Case 2 is interesting in that she presented as a classical case of VWD without any underlying primary pathology but after 2 years developed symptoms of SLE. On re-evaluation, her hemostatic profile was found to be positive for antibodies to FVIII and VWF. She was treated with corticosteroids, that is, 15 mg/day and prednisolone 60 mg/day. Patient is still on prednisolone 7.5 mg/day with normalized hemostatic profile; her VWF levels have increased to 112% and FVIII level of 108%, which confirms the diagnosis of SLE, associated with AVWS. Case 3 had primarily presented with AIHA with recurrent spontaneous abortions. Who subsequently evolved into AVWS and finally was diagnosed as SLE. On administration of corticosteroids, anti VWF antibodies disappeared and she improved in all her clinical parameters. The patient had two successful deliveries following the therapy. Case 4 was a case of AVWS associated with hypothyroidism who responded to oral thyroxine. Case 5 was associated with seborrhic dermatitis and vitiligo; though vitiligo is a disorder that causes depigmentation of patches of skin, the cause of vitiligo is unknown; however, may arise from autoimmune, genetic, neural, oxidative stress, or viral mechanism. In vitro experiments by mixing studies followed by VWF multimers analysis showed disappearance of low molecular weight multimers. High prevalence of AVWS in patients with thyroid diseases is reported. In majority of AVWS cases, VWF synthesis by megakaryocytes and endothelial cells, as well as its release into the blood are normal, however, the removal of VWF from plasma is accelerated in most patients, except for those with hypothyroidism characterized by decreased VWF synthesis or release.
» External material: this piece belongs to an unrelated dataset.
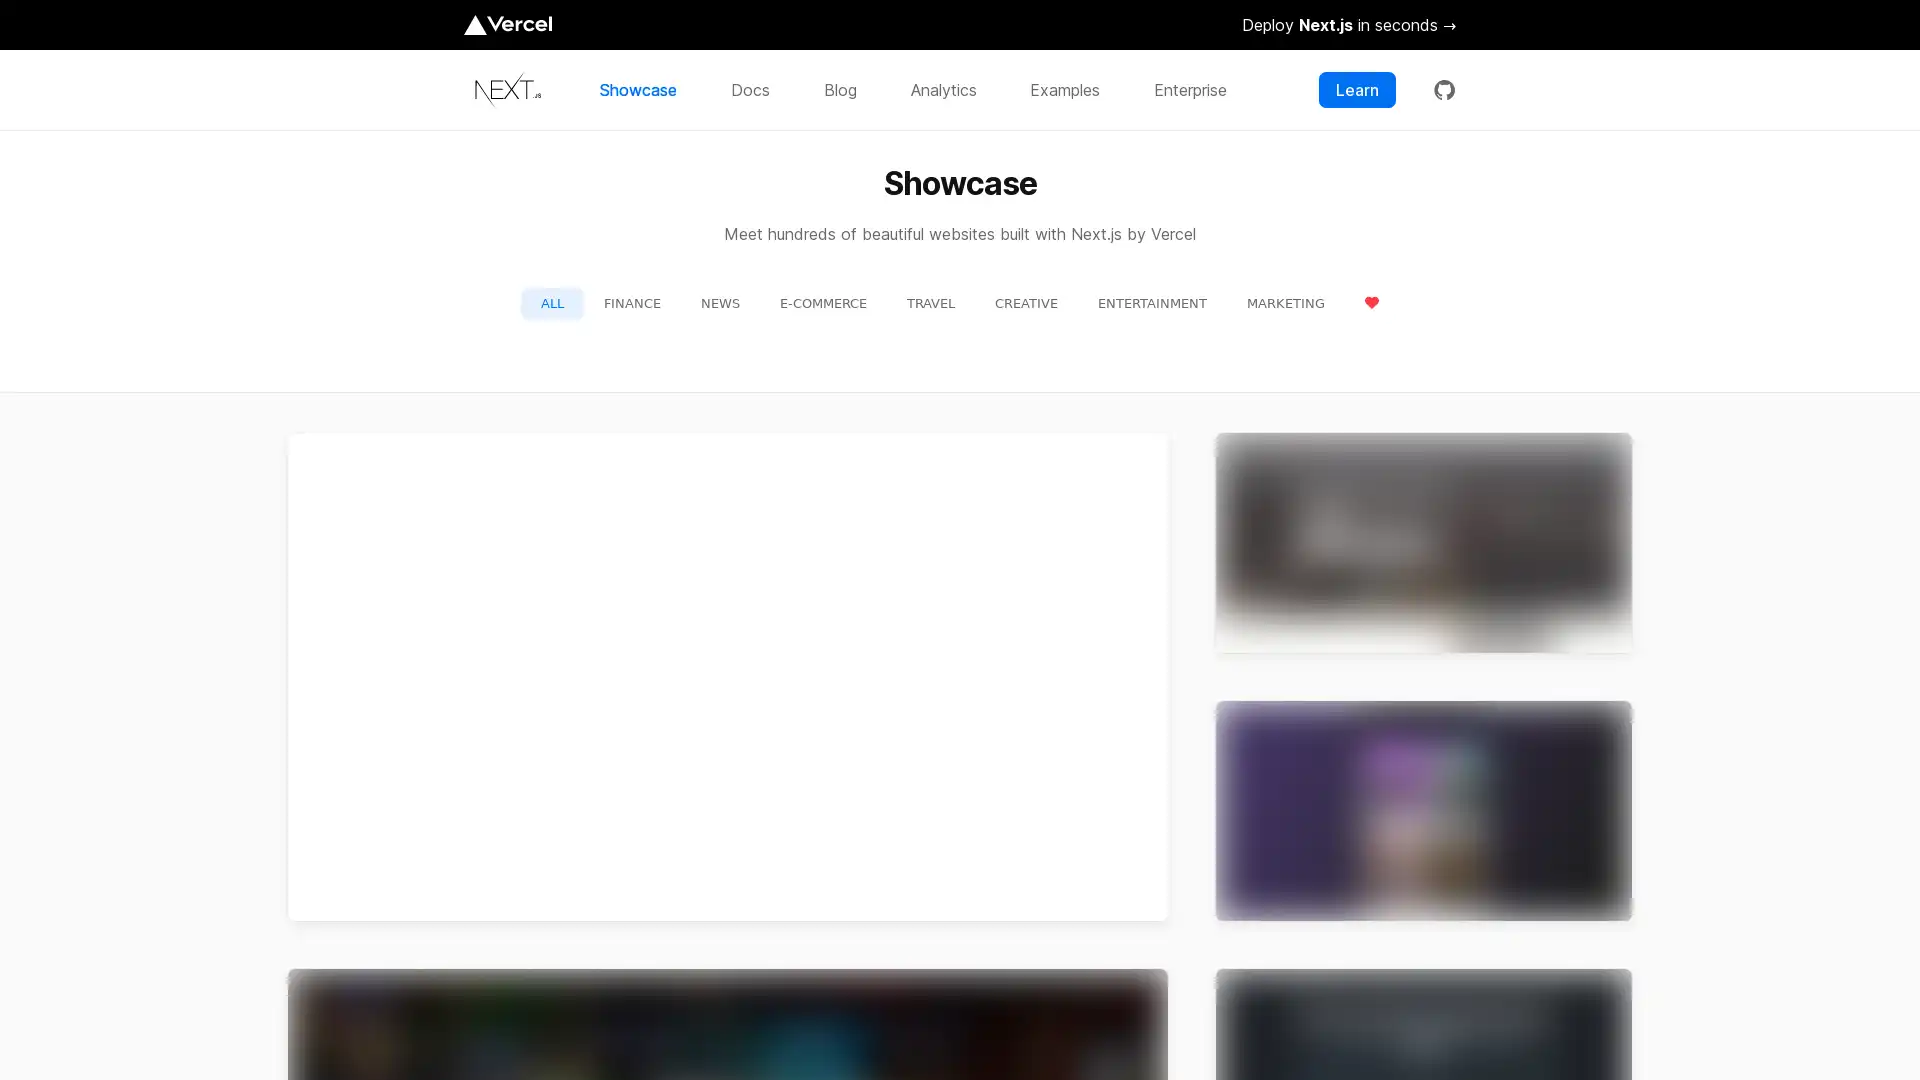  Describe the element at coordinates (1423, 542) in the screenshot. I see `preview for Netflix Jobs Netflix Jobs https://jobs.netflix.com` at that location.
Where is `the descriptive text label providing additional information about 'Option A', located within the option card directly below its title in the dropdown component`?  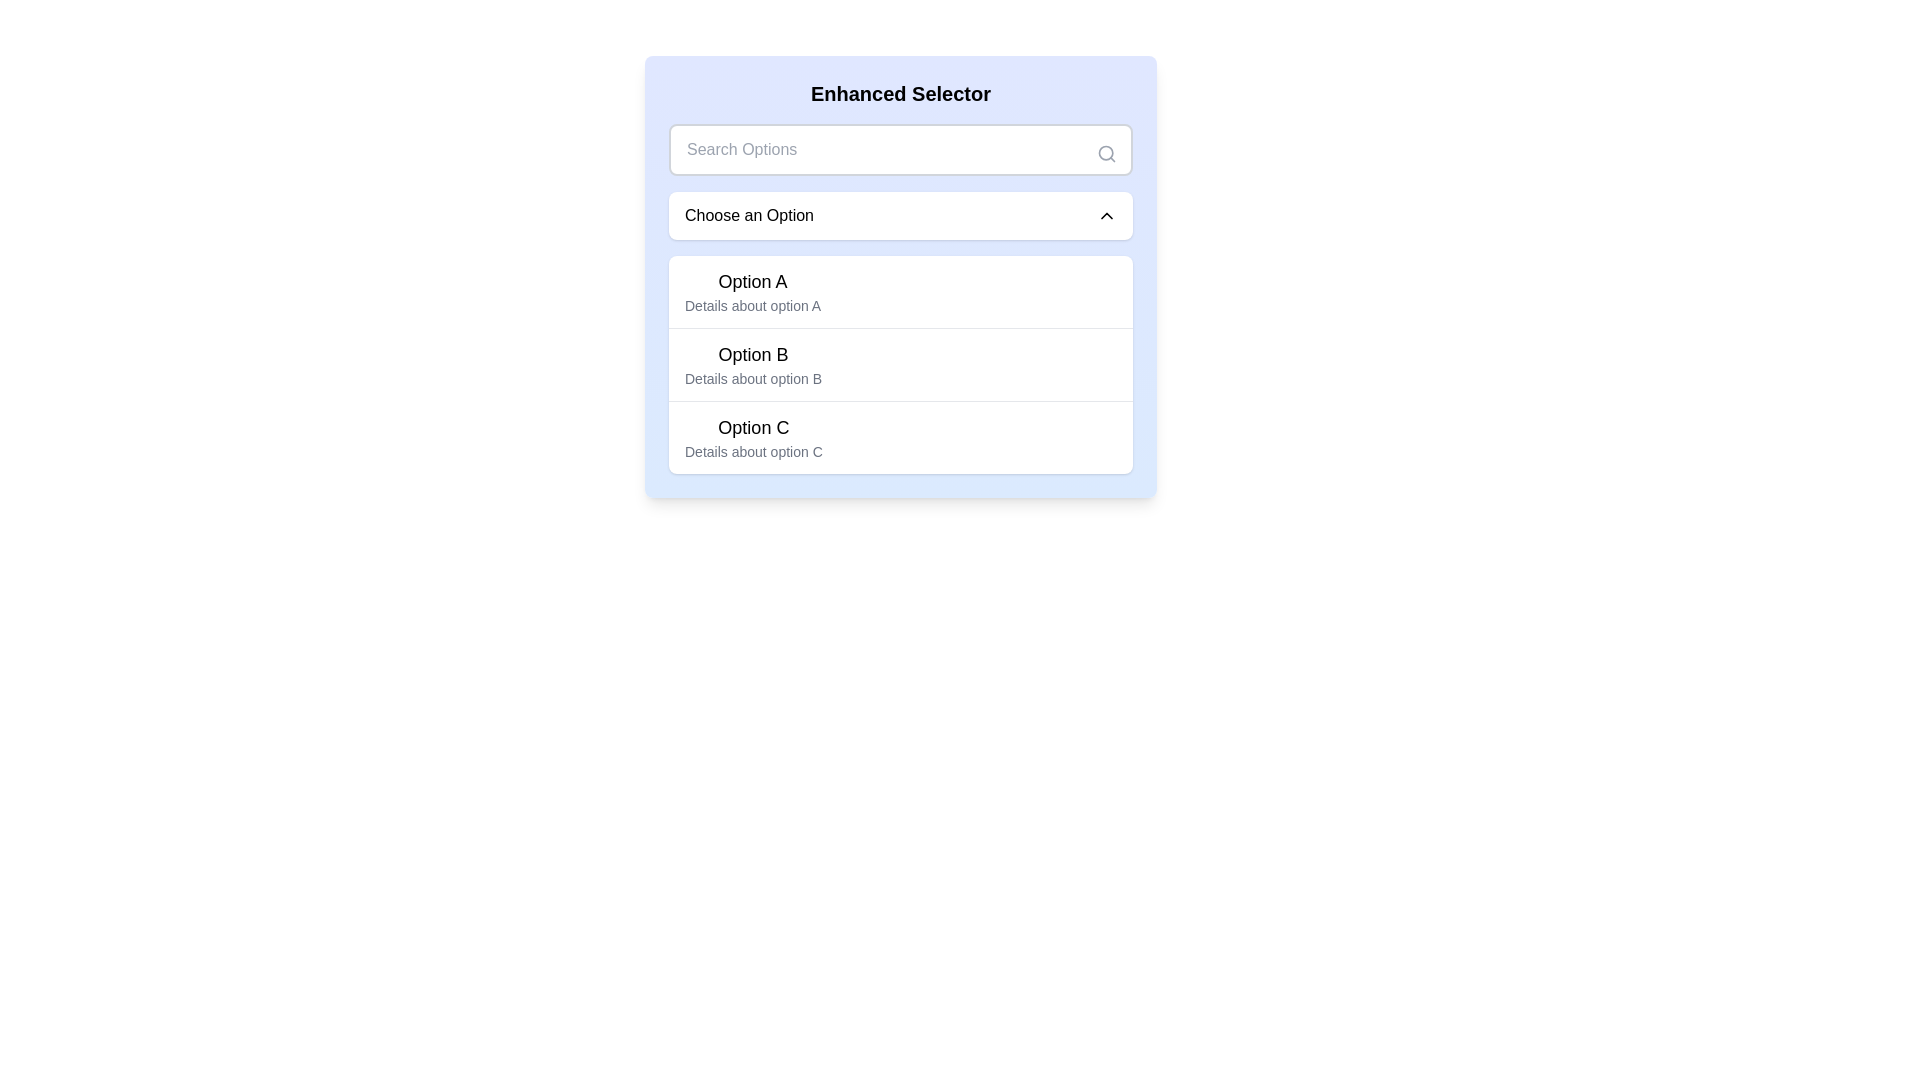 the descriptive text label providing additional information about 'Option A', located within the option card directly below its title in the dropdown component is located at coordinates (752, 305).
Case 6 was a case of hemophilia A, who developed Burkitt's lymphoma and developed inhibitors against VWF. The poor response to FVIII concentrate substitution therapy provided the clue for the presence of inhibitors to FVIII; however, the patient was negative for FVIII inhibitors but was positive for VWF inhibitors and died due to gastrointestinal bleeding post-operatively. The present case shows that antibody to VWF should be considered as a possible reason for an increased FVIII requirement in such patients.
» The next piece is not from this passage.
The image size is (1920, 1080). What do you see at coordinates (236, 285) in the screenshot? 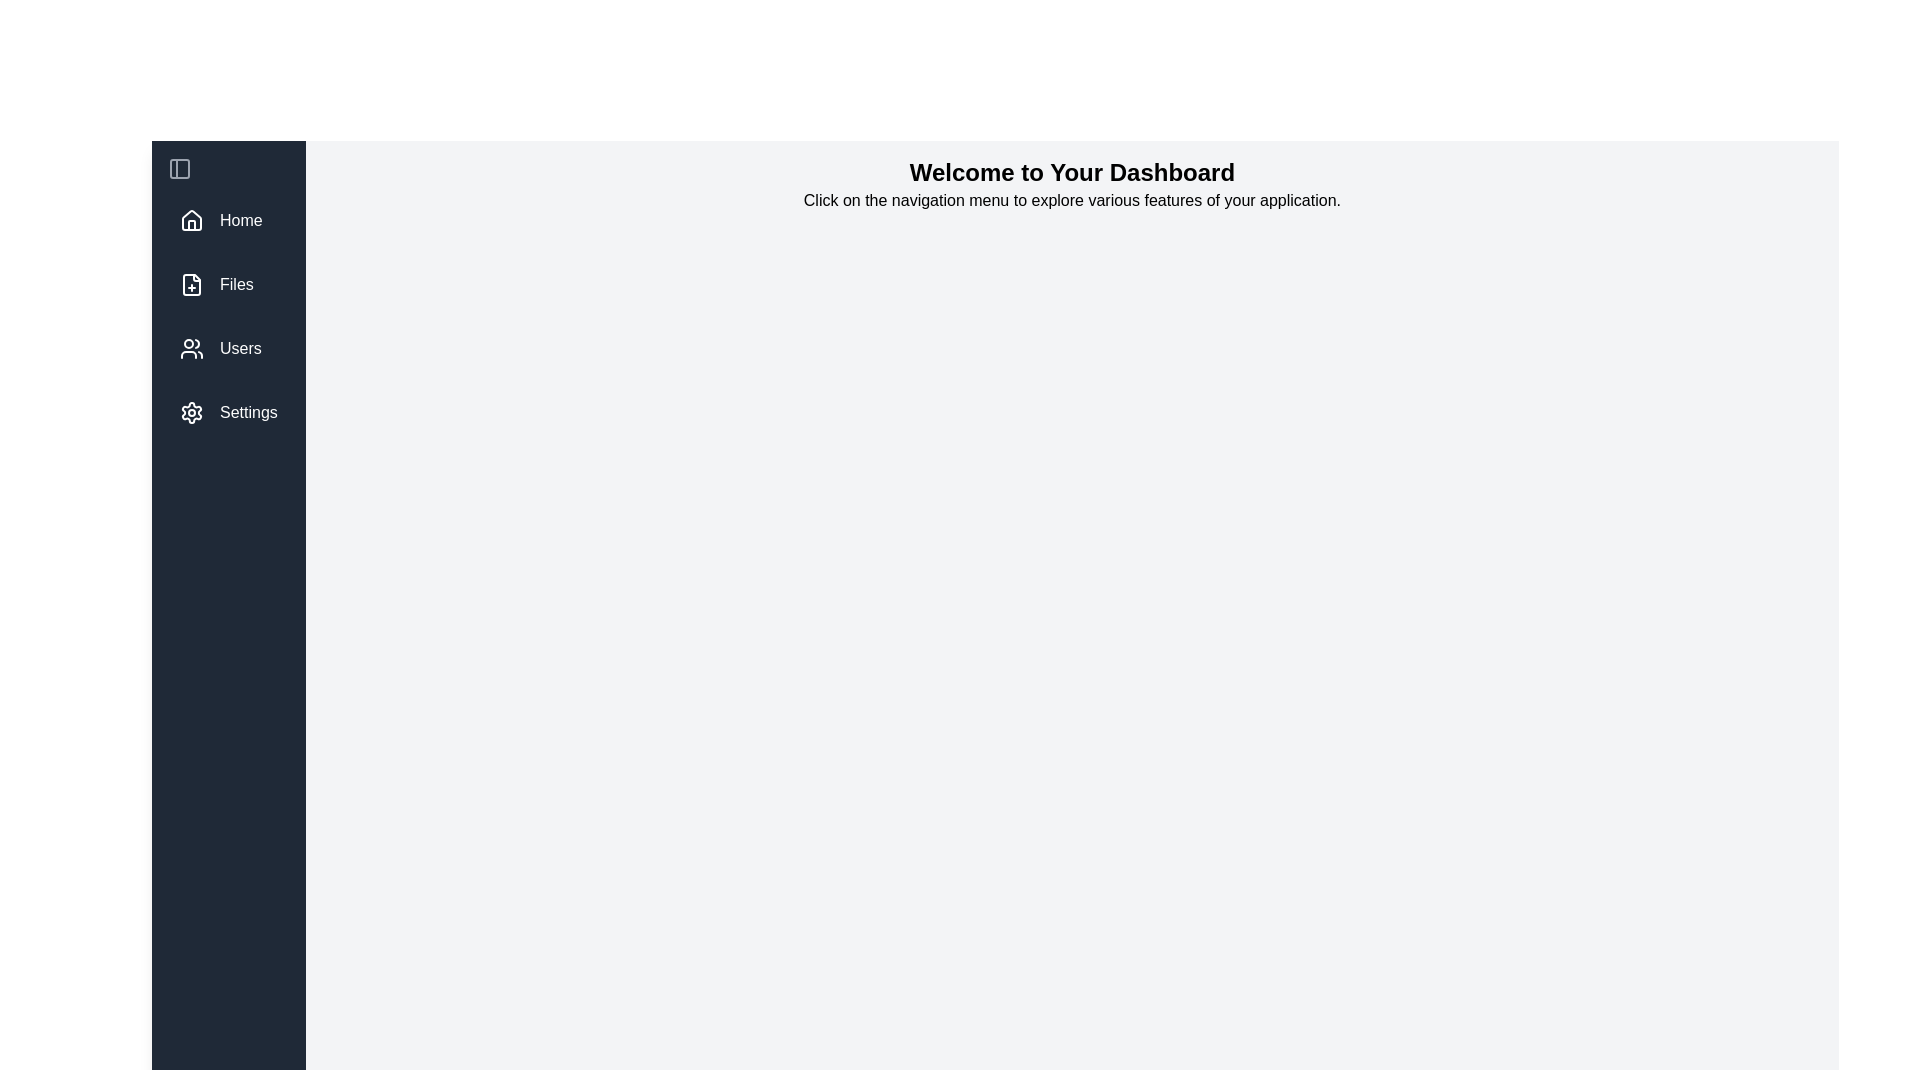
I see `the 'Files' label in the navigation menu, which is positioned to the right of the file icon and is the second menu option` at bounding box center [236, 285].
In the present series, three out of six patients with AVWS were associated with SLE, but what is noteworthy is that there are no reports of symptomatic bleeding due to AVWS in large series of SLE patients. Bleeding in SLE is often multifactorial and is related to acquired inhibitors to several coagulation factors, thrombocytopenia and vasculitides. It is possible that many patients with SLE may have inhibitors to VWF but this may be subclinical and VWF being a very large and multifunctional protein, unless specific investigations for VWF inhibitors are performed, it is likely that all asymptomatic SLE associated AVWS may be undetected. Normalization of coagulation was achieved in four patients by treatment of the underlying disease.

In conclusion, this report on six patients with AVWS illustrates the complexity of AVWS and its multifactorial etiology. AVWS is underestimated in clinical practice and further prospective studies on its diagnosis, frequency, and management are required. Clinical and laboratory evaluation for AVWS is very complex and there is no single test that can be used to screen for the presence of AVWS. Successful treatment of the associated illness can reverse the clinical and laboratory manifestations. In most patients, AVWS diagnosis was made on an already recognized malignancy or endocrine disorder, but in few cases, the finding of AVWS led to a subsequent diagnosis of an underlying problem. Diagnosis of inherited VWD should be excluded by evaluating family members and by analysis of the past bleeding history of patient. All confirmed AVWS cases should be reported to the National or International registries for better understanding of this complex disorder.

 Acknowledgment



The histopathological diagnosis of Kikuchi-Fujimoto Disease done by Gujral S, Tata Memorial Hospital is gratefully acknowledged.